As she adjusted to life in our home (no worries about her jumping in the pool, anyway) and the boat (major dog-avoidance strategies were indicated), Blue seemed happy to take the new routines in stride. The farm was another matter entirely. A model lives her life hungry, but at the farm Blue proved a true garbage gut, and after a few expensive trips to the vet because of mysterious ailments from things she had eaten, we decided Grandma had to rein in her compost heap, and that pasture romps were not a success.
At the marina one trick at which Blue excelled was the “Stay!” command. Her favourite place to “Stay!” was on the wide ledge behind the stern seat of our boat, WYMBADIITY II. One day a bemused woman came up to me and explained, “I was just admiring that very realistic stuffed animal on the stern of your boat when it suddenly sneezed, woke up, and looked straight at me. It was real!” In fact Blue bore a striking resemblance to that popular toy.
Once when a former student invited our boat to her wedding to use as a prop for photographs, I heard her uncle joke about the young woman’s beauty while we snapped away at the happy couple: “She’s just like a dog: you can’t take a bad picture of a dog.”
This poise in front of a camera was Blue’s true talent, and it endeared her to everyone in the family. She was our son’s model and muse in his early days as a portrait photographer.
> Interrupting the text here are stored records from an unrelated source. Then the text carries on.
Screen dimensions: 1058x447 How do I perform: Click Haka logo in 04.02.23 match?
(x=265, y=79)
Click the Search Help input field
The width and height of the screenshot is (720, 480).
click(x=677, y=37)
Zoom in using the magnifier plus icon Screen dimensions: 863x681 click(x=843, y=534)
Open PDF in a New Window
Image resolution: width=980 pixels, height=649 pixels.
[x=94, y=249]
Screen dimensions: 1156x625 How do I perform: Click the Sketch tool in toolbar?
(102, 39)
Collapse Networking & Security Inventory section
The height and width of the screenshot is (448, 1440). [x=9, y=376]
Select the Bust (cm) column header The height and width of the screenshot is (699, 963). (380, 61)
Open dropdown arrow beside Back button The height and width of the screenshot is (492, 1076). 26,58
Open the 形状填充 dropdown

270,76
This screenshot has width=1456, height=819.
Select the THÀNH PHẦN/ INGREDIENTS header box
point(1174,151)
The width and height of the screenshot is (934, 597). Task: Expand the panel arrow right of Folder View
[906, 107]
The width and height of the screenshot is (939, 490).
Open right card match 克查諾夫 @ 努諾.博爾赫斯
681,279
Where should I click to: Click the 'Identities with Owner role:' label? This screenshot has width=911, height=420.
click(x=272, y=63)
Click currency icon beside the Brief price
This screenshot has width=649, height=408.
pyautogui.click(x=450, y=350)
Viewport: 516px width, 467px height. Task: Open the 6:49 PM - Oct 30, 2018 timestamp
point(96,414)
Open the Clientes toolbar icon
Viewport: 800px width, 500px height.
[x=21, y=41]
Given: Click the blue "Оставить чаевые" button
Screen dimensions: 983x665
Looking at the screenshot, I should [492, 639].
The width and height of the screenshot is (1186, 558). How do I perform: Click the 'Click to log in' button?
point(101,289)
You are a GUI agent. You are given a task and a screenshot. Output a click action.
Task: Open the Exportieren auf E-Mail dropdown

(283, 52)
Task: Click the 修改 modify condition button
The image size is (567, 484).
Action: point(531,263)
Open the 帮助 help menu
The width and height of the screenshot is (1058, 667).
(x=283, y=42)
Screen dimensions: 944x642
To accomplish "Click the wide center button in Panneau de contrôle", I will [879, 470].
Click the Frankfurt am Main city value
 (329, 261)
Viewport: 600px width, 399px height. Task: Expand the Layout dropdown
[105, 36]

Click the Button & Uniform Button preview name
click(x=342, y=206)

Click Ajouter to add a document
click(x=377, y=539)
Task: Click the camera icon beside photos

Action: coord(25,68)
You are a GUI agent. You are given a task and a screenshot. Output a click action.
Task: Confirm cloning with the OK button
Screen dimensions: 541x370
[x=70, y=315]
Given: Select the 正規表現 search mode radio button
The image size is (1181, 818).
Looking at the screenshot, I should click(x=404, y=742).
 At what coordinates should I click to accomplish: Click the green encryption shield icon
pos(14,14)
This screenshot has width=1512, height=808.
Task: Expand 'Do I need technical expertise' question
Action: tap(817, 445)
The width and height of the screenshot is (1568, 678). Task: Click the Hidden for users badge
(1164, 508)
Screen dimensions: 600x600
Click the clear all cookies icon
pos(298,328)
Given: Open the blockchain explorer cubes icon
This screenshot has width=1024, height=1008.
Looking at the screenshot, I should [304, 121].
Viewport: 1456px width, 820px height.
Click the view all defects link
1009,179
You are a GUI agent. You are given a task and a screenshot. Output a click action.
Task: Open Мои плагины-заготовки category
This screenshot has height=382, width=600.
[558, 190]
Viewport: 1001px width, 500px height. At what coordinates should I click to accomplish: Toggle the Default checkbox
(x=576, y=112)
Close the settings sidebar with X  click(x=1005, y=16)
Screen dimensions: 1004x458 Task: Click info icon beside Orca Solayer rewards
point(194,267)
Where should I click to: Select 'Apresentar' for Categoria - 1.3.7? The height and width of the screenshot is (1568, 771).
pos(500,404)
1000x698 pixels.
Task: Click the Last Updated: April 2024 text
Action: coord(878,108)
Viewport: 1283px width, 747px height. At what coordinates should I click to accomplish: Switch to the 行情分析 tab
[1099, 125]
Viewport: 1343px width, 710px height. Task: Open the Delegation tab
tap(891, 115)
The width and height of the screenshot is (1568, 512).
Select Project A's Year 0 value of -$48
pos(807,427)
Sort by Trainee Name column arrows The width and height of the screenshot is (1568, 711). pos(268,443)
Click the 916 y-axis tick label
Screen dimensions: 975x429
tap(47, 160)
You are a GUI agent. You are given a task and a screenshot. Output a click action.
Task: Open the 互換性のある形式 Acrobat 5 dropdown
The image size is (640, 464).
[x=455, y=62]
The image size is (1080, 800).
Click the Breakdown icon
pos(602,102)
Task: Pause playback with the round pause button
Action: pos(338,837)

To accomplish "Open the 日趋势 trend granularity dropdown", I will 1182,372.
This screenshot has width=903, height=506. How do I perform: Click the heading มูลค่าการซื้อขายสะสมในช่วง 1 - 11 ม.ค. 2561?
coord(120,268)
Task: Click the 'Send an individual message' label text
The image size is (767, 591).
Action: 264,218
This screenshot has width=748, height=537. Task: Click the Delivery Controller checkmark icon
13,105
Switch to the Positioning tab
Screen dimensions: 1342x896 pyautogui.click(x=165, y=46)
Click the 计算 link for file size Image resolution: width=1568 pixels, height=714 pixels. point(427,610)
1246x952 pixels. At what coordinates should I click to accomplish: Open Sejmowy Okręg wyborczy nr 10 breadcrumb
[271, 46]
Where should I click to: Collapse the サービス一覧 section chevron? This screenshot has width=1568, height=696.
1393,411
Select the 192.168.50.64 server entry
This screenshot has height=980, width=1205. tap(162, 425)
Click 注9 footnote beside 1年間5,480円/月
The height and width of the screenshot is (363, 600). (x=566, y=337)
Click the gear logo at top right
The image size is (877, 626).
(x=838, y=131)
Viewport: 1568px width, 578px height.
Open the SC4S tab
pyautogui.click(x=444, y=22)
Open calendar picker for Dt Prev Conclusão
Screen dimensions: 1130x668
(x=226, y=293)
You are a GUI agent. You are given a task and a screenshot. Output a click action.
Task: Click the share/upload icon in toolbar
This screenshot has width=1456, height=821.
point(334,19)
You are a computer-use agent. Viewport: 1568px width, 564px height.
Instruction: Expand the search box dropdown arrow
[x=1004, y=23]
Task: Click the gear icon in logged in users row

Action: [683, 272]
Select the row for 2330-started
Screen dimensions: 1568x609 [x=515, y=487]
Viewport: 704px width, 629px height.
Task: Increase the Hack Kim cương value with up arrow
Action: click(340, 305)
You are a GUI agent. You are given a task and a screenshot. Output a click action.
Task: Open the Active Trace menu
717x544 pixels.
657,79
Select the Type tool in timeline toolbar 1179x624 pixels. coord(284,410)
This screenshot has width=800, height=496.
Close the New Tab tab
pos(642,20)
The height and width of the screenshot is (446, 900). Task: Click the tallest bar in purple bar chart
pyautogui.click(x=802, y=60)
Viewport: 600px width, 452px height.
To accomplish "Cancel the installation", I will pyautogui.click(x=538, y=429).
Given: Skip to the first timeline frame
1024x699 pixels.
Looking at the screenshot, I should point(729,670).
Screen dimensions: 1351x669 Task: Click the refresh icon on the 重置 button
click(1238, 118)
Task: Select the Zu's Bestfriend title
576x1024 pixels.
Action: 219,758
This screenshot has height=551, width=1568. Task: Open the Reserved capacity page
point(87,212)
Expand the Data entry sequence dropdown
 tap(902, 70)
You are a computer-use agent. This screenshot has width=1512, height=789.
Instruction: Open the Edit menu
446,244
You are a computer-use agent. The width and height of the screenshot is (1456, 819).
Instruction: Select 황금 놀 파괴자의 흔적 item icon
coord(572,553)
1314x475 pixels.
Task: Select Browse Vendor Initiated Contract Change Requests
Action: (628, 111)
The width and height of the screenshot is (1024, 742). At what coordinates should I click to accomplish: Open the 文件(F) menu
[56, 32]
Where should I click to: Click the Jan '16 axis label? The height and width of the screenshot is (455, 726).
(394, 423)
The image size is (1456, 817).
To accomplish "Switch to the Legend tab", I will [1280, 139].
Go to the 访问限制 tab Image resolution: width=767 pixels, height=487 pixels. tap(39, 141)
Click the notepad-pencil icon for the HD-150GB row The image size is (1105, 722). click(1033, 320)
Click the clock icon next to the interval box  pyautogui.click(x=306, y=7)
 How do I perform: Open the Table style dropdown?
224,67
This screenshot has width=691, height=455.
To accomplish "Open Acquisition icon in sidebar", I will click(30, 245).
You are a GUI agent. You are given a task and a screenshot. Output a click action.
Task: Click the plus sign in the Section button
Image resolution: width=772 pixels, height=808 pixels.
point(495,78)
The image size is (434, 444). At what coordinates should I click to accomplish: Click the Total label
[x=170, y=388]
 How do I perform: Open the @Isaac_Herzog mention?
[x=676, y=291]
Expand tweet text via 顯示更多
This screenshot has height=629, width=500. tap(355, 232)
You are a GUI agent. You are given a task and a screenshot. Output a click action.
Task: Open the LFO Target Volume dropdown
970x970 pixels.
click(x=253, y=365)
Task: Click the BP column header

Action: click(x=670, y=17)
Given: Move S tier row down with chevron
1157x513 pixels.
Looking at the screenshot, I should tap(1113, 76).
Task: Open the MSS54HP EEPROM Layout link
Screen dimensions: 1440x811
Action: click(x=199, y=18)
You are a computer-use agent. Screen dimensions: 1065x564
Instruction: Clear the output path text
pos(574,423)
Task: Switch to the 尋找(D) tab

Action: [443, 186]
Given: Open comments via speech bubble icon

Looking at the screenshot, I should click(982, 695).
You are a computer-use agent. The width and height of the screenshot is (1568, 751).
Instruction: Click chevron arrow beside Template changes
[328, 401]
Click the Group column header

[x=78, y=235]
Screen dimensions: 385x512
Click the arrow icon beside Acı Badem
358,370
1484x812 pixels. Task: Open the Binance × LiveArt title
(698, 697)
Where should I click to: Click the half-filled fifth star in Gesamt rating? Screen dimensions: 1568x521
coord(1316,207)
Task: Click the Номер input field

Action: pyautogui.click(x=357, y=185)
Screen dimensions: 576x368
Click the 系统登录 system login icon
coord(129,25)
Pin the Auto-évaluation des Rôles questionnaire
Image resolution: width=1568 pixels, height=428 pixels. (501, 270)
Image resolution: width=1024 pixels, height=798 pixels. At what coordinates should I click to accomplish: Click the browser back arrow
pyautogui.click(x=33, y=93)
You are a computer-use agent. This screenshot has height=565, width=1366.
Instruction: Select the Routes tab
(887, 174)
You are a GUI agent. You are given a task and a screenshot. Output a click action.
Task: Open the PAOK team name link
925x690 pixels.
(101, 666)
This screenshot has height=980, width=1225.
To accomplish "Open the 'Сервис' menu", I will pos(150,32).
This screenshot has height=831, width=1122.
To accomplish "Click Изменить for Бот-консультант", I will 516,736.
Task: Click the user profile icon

Even in her declining months, she still groomed up nicely and would work with anyone holding a camera who approached her.
As Charlie brought pals to the house, Blue developed another reputation on Twitter as perhaps the dumbest dog to draw breath this century. Part of this no doubt came from Blue’s vanity: she always made sure she was standing in the right light, and with proper posture. Turns out this meant posing in front of every car entering the driveway. She would just blithely walk into the path of a moving vehicle and expect it to stop and disgorge admiring humans. Then she would receive their adoration in her dim, regal manner. This was her life.
I haven’t mentioned Blue’s warm, loving manner or how fond we have become of her over the last seven years because this is a story of a dog, not of private angst. Blue’s passing will mark the end of an era in our family, and tear a large hole out of our lives, as the passing of a dog always does. It is for this loss alone that we mourn: after a long time of quiet and dignified suffering, the poor dog will at last be without pain.